View Single Post
Old 04-21-2006, 09:17 PM   #29
curt86iroc
 
curt86iroc's Avatar
 
Join Date: Sep 2004
Location: nj/pa
Posts: 273
iTrader: (0)
Quote:
Originally Posted by coldkilla
wow, where did you go to school? i thought that this was a basic element of brake theory that everyone understood but apparently not. the surface area of the pad has absolutely nothing to do with heat transfer in the manner that you are speaking of. the pad creates heat by rubbing against the rotor, turning friction into heat. the rotor, in turn needs to effectively handle this heat and dissapate it. THE MORE ROTOR THAT YOU HAVE, THE MORE HEAT IT CAN HANDLE BEFORE FAILURE AND IT CAN DISSAPATE THIS HEAT FASTER BECAUSE IT HAS MORE SURFACE AREA. once you start cutting holes and slots in the rotor, you are taking mass away and you now have less rotor. this is not opinion or conjecture, this is fact. someone made the analogy of boiling water. put just a small amount of water in a pot and boil it. now put a lot of water in a pot and boil it. the pot with less water will boil first because there is less water to soak up the heat. the same principal works with rotors, why do you think rotors are so damn heavy? they are made with enough mass to effectively soak up the heat and dissapate it before they become heat soaked and ineffective. as far as real world results, which is better, blah blah blah. i dont care, whatever makes you happy, just dont turn this **** into voodoo as its really quite simple.
how do you think the heat is removed from the rotor? not through mass "soaking up heat " but by pure convection. why do you think high performance cars have brake ducts that force air directly to the rotors??
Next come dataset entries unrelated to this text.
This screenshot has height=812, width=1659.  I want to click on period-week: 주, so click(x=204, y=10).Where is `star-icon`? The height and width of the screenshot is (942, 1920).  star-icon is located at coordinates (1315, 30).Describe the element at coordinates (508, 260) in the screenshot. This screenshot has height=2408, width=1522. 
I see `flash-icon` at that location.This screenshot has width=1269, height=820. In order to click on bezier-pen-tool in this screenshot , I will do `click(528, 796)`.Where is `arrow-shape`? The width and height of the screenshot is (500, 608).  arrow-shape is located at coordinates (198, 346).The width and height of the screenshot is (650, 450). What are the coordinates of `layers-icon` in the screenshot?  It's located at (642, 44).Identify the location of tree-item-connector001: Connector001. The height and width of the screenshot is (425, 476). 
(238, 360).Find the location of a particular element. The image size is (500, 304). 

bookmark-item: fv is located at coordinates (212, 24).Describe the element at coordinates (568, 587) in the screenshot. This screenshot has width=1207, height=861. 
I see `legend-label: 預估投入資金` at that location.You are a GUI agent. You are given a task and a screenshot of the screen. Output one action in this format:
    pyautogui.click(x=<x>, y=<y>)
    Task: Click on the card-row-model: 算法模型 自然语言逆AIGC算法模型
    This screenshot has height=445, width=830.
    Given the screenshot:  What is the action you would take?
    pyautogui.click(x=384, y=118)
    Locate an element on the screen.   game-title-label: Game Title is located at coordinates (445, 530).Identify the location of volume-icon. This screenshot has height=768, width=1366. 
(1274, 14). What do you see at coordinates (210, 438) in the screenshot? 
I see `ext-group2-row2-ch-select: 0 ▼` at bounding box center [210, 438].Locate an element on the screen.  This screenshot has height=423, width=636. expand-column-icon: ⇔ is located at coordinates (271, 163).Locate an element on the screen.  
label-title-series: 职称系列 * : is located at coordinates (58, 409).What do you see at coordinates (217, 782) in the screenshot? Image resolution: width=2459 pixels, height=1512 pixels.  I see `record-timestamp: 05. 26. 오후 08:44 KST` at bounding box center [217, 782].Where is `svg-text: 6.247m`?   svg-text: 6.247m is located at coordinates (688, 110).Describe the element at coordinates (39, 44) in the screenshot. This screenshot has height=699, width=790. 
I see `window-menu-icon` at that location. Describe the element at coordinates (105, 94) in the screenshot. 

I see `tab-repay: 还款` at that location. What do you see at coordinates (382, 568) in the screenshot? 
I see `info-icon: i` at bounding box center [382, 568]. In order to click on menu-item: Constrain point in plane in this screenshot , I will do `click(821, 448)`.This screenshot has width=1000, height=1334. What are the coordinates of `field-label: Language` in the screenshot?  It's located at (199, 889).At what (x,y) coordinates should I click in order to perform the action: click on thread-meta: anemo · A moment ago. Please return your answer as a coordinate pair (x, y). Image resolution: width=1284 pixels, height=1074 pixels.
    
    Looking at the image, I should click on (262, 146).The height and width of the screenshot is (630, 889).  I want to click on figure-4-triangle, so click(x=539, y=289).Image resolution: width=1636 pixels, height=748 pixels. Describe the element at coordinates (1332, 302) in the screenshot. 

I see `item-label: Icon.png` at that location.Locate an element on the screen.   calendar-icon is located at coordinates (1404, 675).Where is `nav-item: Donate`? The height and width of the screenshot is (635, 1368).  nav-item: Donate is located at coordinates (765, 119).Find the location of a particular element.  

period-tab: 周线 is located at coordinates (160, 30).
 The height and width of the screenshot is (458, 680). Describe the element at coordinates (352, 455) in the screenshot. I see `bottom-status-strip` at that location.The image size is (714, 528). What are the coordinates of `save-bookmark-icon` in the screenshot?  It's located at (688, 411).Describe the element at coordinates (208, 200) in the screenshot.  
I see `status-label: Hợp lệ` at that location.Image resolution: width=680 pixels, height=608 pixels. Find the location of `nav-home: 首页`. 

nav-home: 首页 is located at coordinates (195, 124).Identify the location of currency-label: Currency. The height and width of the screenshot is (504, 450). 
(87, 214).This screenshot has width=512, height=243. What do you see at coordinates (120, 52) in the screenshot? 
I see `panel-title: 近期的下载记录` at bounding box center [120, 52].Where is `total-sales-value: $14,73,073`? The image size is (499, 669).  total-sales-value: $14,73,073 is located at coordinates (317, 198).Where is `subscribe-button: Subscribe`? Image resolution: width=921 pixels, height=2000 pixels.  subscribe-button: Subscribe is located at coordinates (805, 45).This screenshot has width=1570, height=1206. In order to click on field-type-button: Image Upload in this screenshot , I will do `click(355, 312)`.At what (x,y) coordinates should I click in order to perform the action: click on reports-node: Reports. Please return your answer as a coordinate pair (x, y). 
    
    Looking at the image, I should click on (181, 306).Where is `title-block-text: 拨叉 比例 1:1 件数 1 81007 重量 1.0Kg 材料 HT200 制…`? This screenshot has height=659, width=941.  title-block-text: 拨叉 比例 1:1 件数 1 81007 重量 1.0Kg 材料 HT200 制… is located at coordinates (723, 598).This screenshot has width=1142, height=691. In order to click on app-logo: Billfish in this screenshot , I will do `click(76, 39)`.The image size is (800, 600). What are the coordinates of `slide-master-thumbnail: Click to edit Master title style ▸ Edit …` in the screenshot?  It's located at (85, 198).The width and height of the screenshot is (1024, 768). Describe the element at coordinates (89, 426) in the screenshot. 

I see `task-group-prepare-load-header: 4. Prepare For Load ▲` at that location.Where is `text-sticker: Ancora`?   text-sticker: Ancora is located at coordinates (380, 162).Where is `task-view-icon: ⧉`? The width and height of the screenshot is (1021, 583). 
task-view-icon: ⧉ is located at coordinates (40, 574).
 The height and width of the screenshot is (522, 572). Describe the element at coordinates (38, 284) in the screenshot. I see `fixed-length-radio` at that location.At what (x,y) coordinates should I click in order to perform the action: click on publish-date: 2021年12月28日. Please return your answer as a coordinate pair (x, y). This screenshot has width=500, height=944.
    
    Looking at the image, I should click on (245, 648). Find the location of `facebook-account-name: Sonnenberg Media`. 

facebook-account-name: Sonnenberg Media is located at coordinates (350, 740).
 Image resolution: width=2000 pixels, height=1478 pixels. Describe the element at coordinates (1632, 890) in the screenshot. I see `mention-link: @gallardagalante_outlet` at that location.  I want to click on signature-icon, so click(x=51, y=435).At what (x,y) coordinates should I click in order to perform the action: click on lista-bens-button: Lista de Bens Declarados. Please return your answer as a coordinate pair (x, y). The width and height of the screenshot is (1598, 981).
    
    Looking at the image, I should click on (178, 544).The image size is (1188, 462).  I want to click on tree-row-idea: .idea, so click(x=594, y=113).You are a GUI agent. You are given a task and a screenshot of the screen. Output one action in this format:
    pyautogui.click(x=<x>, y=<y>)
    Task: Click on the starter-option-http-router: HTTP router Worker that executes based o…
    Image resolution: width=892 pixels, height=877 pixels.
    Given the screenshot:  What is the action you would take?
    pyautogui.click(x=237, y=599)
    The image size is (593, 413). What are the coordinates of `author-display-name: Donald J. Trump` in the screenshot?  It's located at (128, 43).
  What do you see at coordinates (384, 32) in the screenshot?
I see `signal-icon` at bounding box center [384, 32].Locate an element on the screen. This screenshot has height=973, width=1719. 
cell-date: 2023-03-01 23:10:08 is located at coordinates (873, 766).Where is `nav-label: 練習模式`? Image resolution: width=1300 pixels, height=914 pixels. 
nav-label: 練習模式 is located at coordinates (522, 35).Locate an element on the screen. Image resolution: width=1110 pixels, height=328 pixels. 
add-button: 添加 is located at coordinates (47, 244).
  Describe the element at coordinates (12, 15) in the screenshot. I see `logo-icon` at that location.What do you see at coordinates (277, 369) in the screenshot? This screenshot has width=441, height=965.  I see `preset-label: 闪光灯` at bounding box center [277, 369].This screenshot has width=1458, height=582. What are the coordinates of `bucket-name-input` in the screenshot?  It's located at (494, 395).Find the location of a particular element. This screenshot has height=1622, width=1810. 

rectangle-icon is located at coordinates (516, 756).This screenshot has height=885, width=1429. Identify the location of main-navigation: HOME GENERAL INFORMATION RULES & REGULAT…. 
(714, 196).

forced convection with turbulent flow will transfer more heat than forced convection with laminar flow. like i said above, as the rotor moves through the air, the holes will trip the air turbulent pulling more heat off of the surface. simple fact found in any heat transfer book. im not trying to be cocky, im just stating the laws of convection.
__________________
1990 IROC-Z - L98 G92 and some go fast goodies
1999 Blazer - ZR2 and some off road goodies

Last edited by curt86iroc; 04-21-2006 at 09:21 PM.